**ASSIGNED TASK:** Note on the material below: return exactly the lines from the line that holds "The image size is (788, 426)." through the line that holds "Given: Select the yellow line legend marker", and leave out each picture.

**DATA FOR THIS TASK:**
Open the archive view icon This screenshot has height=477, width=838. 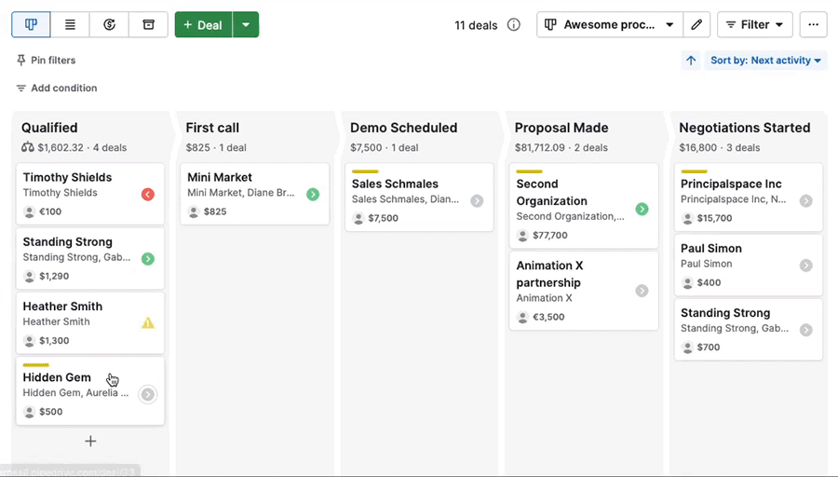pos(148,25)
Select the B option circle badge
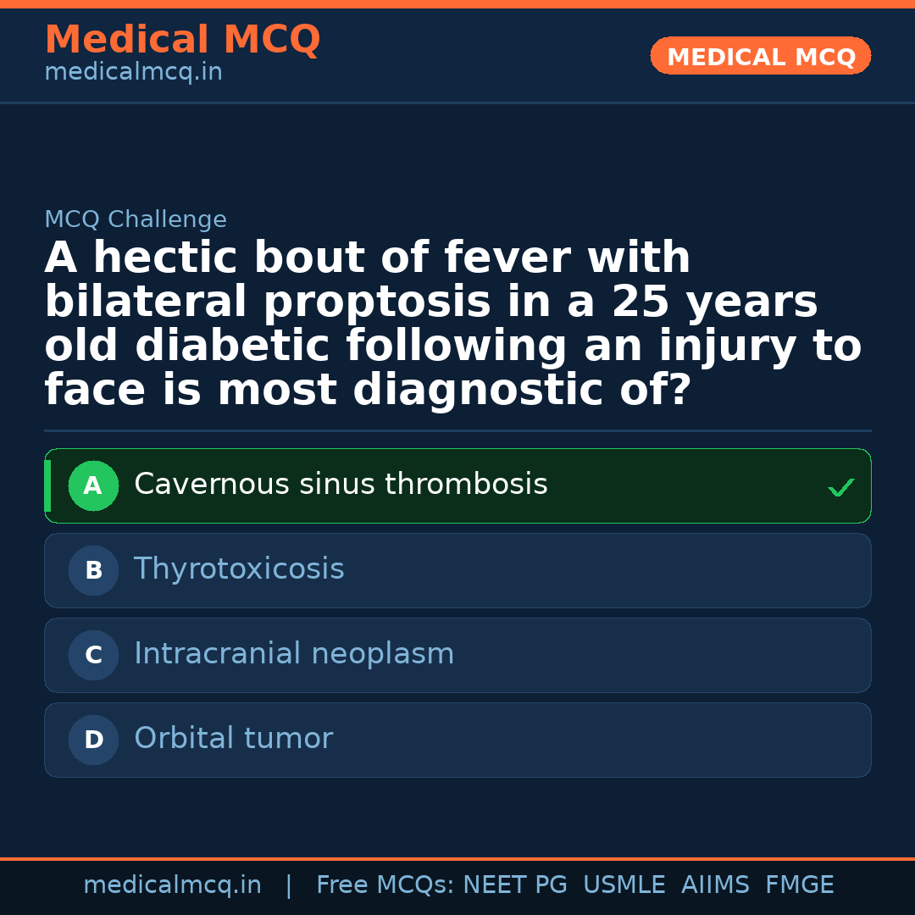The height and width of the screenshot is (915, 915). click(93, 570)
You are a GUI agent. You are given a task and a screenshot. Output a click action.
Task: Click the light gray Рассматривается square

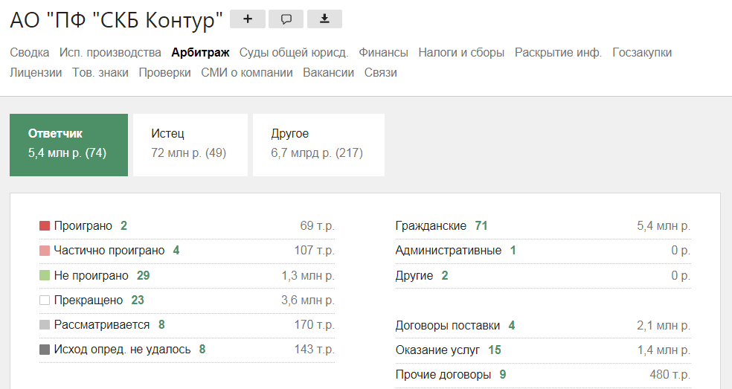[45, 325]
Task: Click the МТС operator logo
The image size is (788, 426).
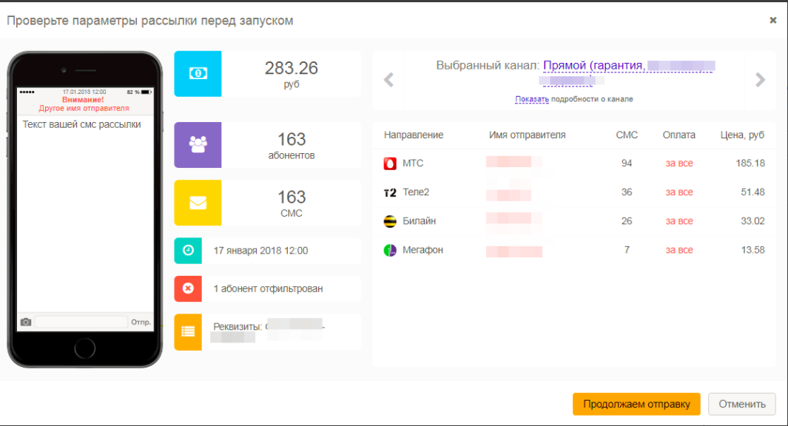Action: (390, 163)
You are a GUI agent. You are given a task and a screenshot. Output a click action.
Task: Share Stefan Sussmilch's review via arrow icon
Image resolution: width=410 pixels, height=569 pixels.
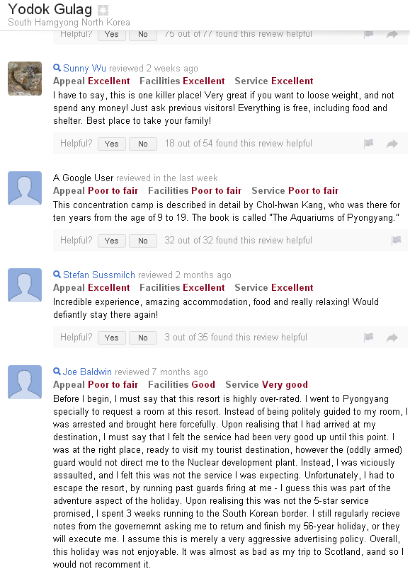point(392,338)
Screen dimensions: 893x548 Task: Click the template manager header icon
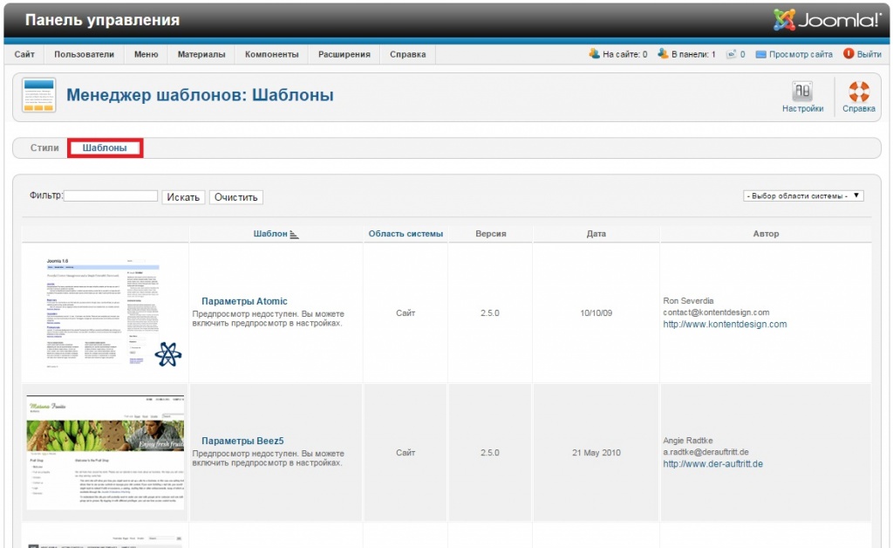pyautogui.click(x=38, y=95)
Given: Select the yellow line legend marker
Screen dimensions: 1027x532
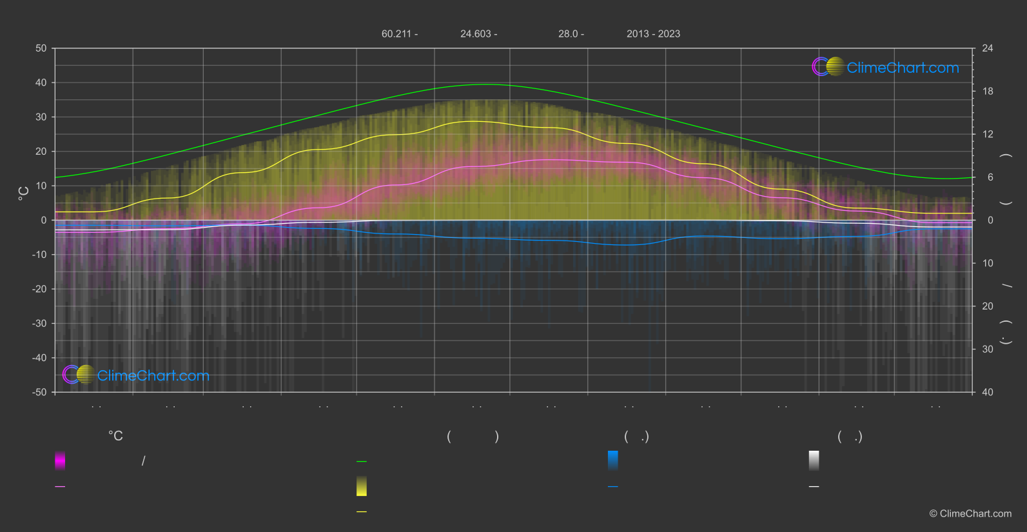Looking at the screenshot, I should coord(362,512).
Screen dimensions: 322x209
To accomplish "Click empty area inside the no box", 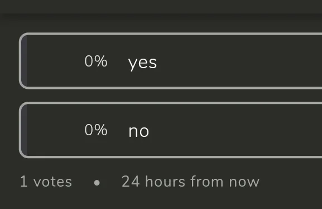I will point(236,130).
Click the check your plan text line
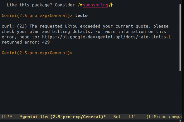The image size is (184, 122). (84, 32)
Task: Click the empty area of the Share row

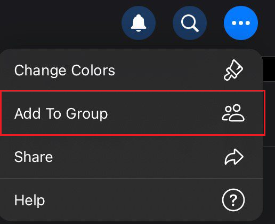Action: point(139,157)
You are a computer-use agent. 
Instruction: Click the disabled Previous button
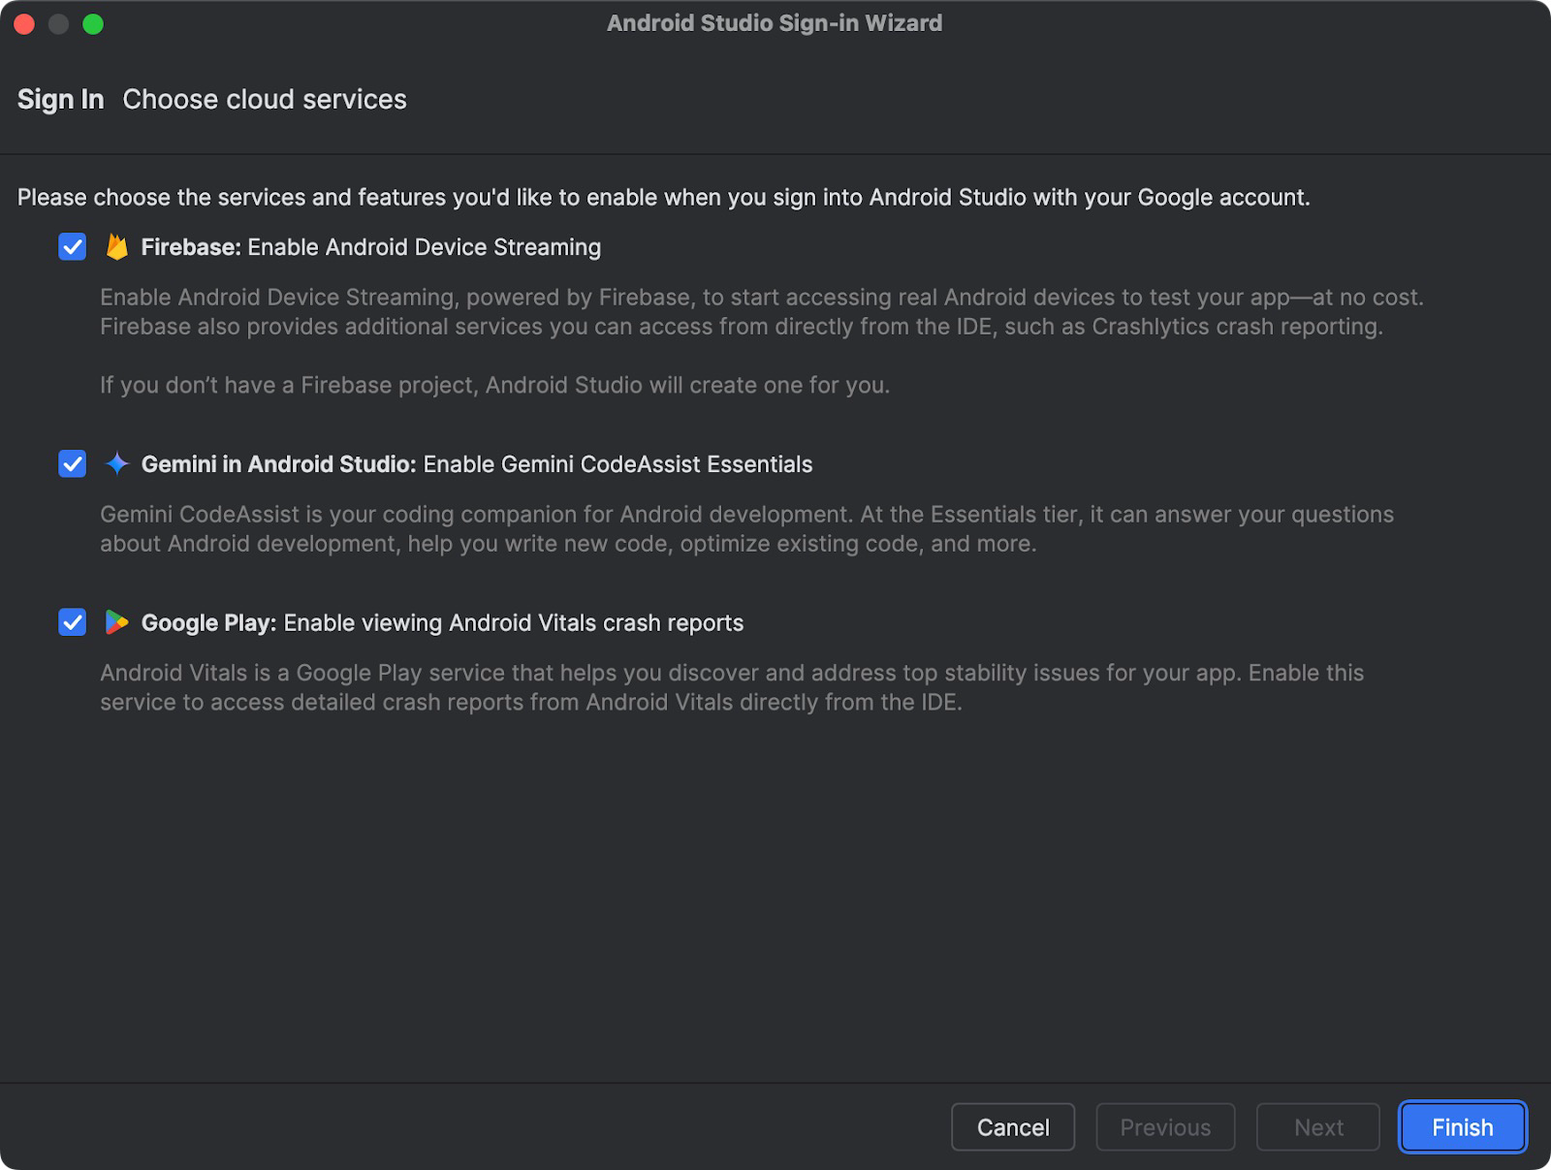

**COMPLETED TASK:**
The image size is (788, 426).
Action: (390, 163)
You are a GUI agent. You are given a task and a screenshot. Output a click action.
Task: Share Stefan Sussmilch's review via arrow icon
Image resolution: width=410 pixels, height=569 pixels.
point(392,338)
Screen dimensions: 893x548 Task: Click the template manager header icon
pyautogui.click(x=38, y=95)
Given: Select the yellow line legend marker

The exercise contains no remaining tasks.